» DATA FOR THE TASK
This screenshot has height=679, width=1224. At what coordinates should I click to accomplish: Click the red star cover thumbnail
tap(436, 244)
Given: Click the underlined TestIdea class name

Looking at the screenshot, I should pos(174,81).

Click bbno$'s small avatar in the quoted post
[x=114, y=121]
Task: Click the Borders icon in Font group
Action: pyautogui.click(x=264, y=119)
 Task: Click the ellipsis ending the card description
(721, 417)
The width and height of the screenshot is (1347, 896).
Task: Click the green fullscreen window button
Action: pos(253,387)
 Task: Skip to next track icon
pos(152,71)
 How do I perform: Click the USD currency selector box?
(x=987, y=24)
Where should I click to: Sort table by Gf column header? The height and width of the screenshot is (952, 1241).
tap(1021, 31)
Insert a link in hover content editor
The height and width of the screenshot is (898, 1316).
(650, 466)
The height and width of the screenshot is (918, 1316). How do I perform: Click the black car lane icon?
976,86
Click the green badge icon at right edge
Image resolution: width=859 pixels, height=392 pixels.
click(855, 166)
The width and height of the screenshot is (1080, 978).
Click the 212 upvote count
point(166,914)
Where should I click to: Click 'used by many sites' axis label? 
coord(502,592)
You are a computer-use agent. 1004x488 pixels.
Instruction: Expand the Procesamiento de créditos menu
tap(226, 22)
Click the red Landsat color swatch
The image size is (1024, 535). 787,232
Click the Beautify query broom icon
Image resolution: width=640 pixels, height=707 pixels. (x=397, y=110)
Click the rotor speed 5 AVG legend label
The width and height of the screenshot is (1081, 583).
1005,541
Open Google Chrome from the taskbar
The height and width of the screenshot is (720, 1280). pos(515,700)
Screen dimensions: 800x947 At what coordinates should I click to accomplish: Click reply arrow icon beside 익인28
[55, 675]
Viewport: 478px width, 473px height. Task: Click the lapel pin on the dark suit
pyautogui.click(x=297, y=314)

» WHAT IS REQUIRED
Reproduce the data word for word, starting at its first line and ending with the line containing "The height and width of the screenshot is (720, 1280).", both included.

» RESULT OF THIS EXERCISE
This screenshot has height=679, width=1224. At what coordinates should I click to accomplish: Click the red star cover thumbnail
tap(436, 244)
Given: Click the underlined TestIdea class name

Looking at the screenshot, I should pos(174,81).

Click bbno$'s small avatar in the quoted post
[x=114, y=121]
Task: Click the Borders icon in Font group
Action: pyautogui.click(x=264, y=119)
 Task: Click the ellipsis ending the card description
(721, 417)
The width and height of the screenshot is (1347, 896).
Task: Click the green fullscreen window button
Action: pos(253,387)
 Task: Skip to next track icon
pos(152,71)
 How do I perform: Click the USD currency selector box?
(x=987, y=24)
Where should I click to: Sort table by Gf column header? The height and width of the screenshot is (952, 1241).
tap(1021, 31)
Insert a link in hover content editor
The height and width of the screenshot is (898, 1316).
(650, 466)
The height and width of the screenshot is (918, 1316). How do I perform: Click the black car lane icon?
976,86
Click the green badge icon at right edge
Image resolution: width=859 pixels, height=392 pixels.
click(855, 166)
The width and height of the screenshot is (1080, 978).
Click the 212 upvote count
point(166,914)
Where should I click to: Click 'used by many sites' axis label? 
coord(502,592)
You are a computer-use agent. 1004x488 pixels.
Instruction: Expand the Procesamiento de créditos menu
tap(226, 22)
Click the red Landsat color swatch
The image size is (1024, 535). 787,232
Click the Beautify query broom icon
Image resolution: width=640 pixels, height=707 pixels. (x=397, y=110)
Click the rotor speed 5 AVG legend label
The width and height of the screenshot is (1081, 583).
1005,541
Open Google Chrome from the taskbar
The height and width of the screenshot is (720, 1280). pos(515,700)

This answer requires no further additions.